Even so, aren't there active ways to improve social skills and self-confidence when at home?
Right now, I am planning of booting up a 4-player cooperative game on my Xbox, with the goal of talking as much as I can, making as many people happy as possible, and as a result, get and maintain online friends. Not to substitute real friends with online friends, but to have... practice dummies, basically.
Even so, this doesn't sound like the most productive way to get this accomplished. Is there perhaps a more direct way to work on your social skills?
And by work I mean that you do know what the problems are, they just persist because you are used to them, or panic and respond instinctively in social interactions.
Self-confidence being the main problem. Practicing speech habits is easy, but making sure that they actually come out when someone hits you up is something else.
 
It seems like being around people as much as possible would be the best way. You're not going to click with everyone you come across, so it could feel like you're not making progress when there's situations where there's no progress to be made. Getting out there in as many different avenues as possible will increase your chances of finding situations that will work out and provide the appropriate challenge.

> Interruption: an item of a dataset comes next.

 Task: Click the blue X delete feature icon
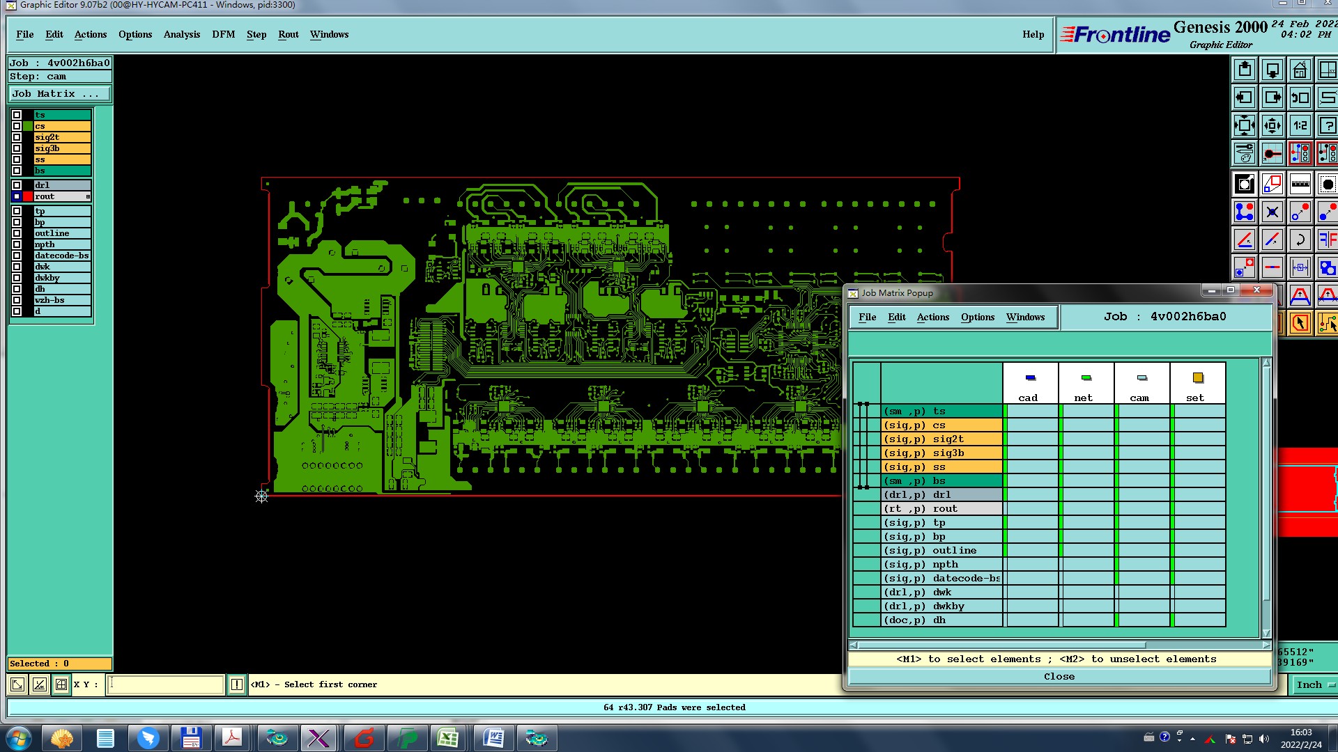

Getting on Xbox might not be an all bad idea if you're using communication skills you want to build. If it seems like it's not helping, then it might not be challenging enough for you. So you'll want other places to go. Going out to clubs or coffee shops could be a places to check out. Try to spot people who might be in the mood to talk and see if you can strike up a conversation. Libraries or community events might be an option, too. Even a trip on the city bus. I go to support groups and try to chat people before and after the meetings.

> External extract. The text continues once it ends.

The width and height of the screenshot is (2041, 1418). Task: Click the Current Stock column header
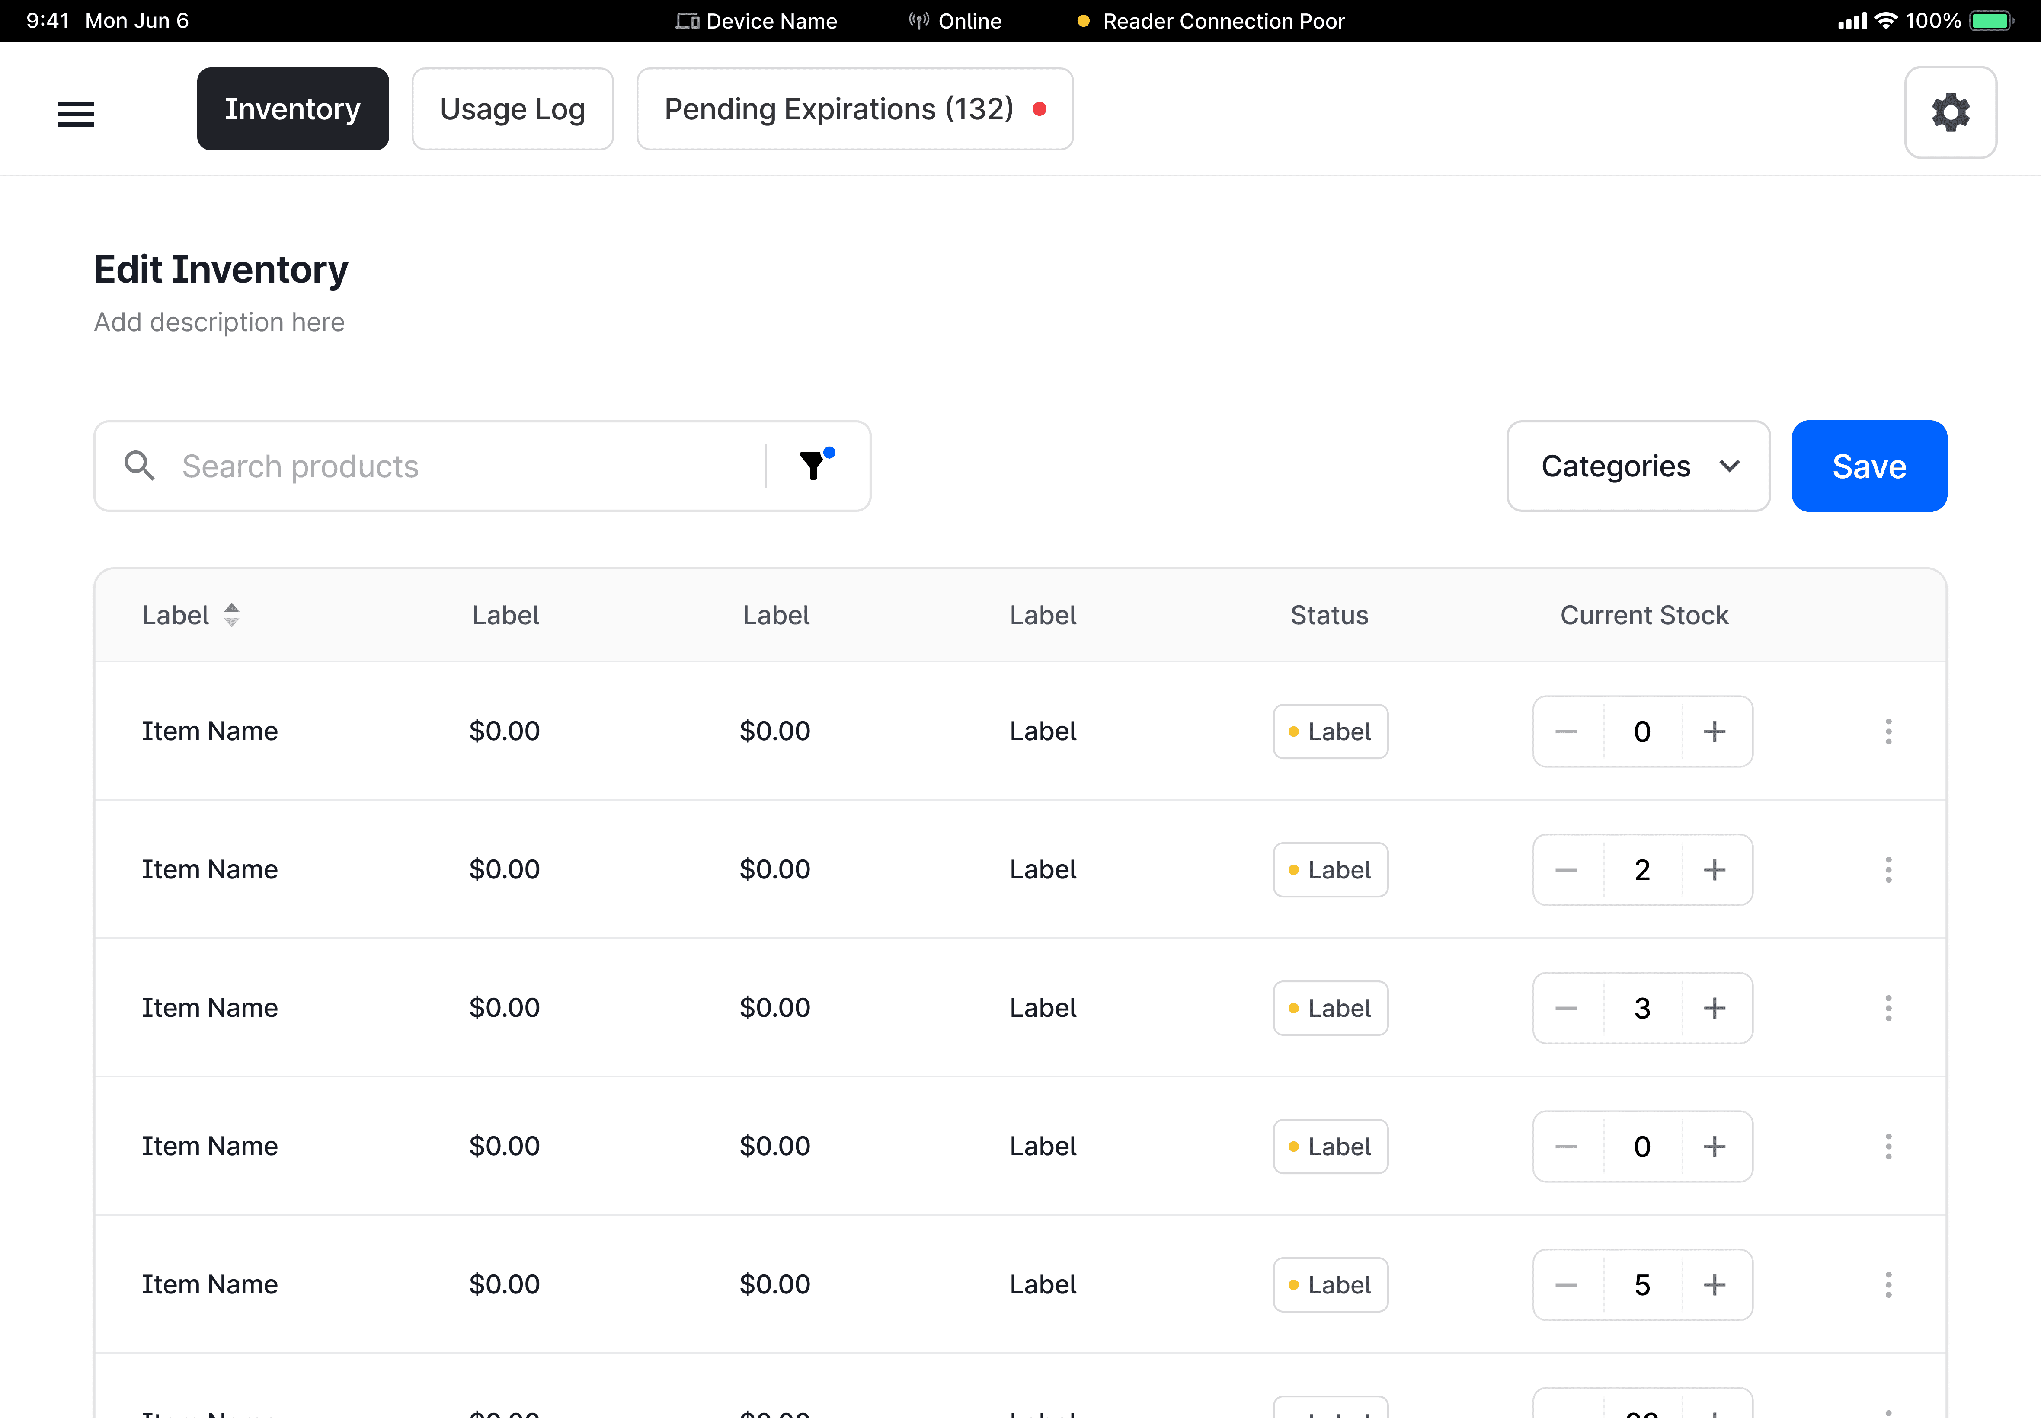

The idea is just to be around people and learn to be comfortable with what you're trying to accomplish. That won't happen without practice, and you won't find your niche if you don't try lots of options.
 
PsychoBilli said:
It seems like being around people as much as possible would be the best way. You're not going to click with everyone you come across, so it could feel like you're not making progress when there's situations where there's no progress to be made.
+1

The more time you spend around people the faster you will improve. I find that when doing these kind of things progress is so slow, you don't even notice it. It can feel like you are going nowhere, but give it a few months time looking back you will start to see some progress. the worst thing you can do is to stop trying - thats the only way you can fail.